On it is pivoted the success of the Socialist movement.  And for the
reason I have indicated, the confusion on the subject is inevitable.

       Seeing that a thing called a union may act as a drag upon the
Socialist movement, the temptation is strong upon the part of
anti-unionists to drop it.  I have shown you how fatal such dropping
would be.  The political and the industrial movement are one; he who
separates them dislocates the Socialist movement.

       I should not close without some concreter advice.  Should we
join unions?  Should we not join them?  It seems to me these concrete
questions stand answered by what I have said before.  Nevertheless, he
in whose mind such a question still arises is led thereto by the
thought of the corrupt practices that exist in unions.  I shall take
up that point summarily.  It now can be handled without giving it
undue proportions.  It now may even be handled to advantage and help
to clinch previous points.

       There is no difference between what is called the corruption in
the unions and what is noticed in shipwrecks when men become
cannibals.  I cannot now think of any of the numerous corrupt labor
leaders, whom we all know of, who did not start honest enough.  But
coupled to his honesty was ignorance.  He knew not the kind of a
weapon that labor instinctively raises its arm to ward off when it
shapes itself into unions.  He failed, of course.  He then imputed the
failure to inevitableness.  The capitalist helped him along.  He lost
all hope in the working class.  He then decided to feather his own
nest.  Friendly relations between him and capitalist thought followed
inevitably, and he became what Mark Hanna so well called him - the
labor lieutenant of the capitalist class.

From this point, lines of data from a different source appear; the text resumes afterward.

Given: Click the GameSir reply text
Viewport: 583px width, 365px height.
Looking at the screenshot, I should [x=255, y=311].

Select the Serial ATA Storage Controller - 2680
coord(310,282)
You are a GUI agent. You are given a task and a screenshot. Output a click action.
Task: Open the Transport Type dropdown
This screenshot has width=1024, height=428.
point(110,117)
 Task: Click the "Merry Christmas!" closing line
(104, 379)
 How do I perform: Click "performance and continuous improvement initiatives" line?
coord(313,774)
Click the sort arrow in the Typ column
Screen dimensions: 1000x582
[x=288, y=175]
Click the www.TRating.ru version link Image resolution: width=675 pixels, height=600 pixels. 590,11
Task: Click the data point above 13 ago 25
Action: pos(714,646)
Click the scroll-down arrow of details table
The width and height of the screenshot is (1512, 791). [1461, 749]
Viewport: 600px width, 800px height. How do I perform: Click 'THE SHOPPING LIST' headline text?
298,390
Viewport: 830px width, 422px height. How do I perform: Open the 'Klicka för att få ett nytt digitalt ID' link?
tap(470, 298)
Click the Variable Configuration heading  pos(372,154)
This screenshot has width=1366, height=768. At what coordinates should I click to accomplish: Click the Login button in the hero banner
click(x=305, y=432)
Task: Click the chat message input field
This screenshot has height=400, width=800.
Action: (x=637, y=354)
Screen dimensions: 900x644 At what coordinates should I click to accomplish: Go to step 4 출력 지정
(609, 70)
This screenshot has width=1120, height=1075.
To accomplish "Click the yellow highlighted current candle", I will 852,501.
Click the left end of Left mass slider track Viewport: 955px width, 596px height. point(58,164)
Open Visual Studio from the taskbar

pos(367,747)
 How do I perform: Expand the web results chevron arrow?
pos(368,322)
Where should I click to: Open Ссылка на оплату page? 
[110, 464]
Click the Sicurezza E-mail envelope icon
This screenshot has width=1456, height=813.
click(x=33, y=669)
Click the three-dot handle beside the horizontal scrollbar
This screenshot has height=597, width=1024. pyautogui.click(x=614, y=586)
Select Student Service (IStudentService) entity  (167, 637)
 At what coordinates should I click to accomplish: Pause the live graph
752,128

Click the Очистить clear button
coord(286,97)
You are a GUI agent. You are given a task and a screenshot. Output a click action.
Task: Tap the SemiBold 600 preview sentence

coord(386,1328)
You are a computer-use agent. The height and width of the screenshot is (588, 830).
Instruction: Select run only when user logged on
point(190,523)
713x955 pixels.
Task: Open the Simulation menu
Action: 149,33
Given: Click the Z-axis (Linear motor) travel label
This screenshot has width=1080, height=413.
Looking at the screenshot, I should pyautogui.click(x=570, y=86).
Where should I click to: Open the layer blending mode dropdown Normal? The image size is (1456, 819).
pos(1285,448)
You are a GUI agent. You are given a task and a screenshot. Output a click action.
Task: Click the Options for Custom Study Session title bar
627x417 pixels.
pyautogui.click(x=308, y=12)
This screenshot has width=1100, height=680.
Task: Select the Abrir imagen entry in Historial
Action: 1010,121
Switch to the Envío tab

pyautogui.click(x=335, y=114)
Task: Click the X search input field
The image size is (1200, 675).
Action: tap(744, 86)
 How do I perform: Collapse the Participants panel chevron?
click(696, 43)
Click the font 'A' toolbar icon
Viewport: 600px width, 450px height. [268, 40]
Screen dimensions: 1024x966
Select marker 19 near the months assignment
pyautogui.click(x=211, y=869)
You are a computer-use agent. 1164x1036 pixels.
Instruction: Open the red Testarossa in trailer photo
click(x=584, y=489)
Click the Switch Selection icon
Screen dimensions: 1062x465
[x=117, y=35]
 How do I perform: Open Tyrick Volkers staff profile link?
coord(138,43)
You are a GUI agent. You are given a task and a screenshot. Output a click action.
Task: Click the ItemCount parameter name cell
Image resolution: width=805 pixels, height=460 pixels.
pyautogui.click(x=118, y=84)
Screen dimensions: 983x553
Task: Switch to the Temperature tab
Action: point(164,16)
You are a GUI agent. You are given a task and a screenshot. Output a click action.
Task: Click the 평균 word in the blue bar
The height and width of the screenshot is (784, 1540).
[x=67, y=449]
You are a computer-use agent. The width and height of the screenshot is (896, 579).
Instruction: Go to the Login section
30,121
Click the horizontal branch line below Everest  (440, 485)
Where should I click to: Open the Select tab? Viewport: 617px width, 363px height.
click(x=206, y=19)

       In that capacity we have seen him engineer strikes in favor of
one competing capitalist' against another.  In that capacity we have
seen him act as an agent of the stock exchange, starting strikes to
lower stock, or keeping up strikes to favor competing concerns.

       Of course, he could not do this if the rank and file of the
union were enlightened.  For this reason it was in his interest, and
in the interest of the class whose lieutenant he is, to keep
enlightenment from the masses.

       Frequently, also, his position enables him to compel the
workingmen of his trade to accept his yoke before they can get work.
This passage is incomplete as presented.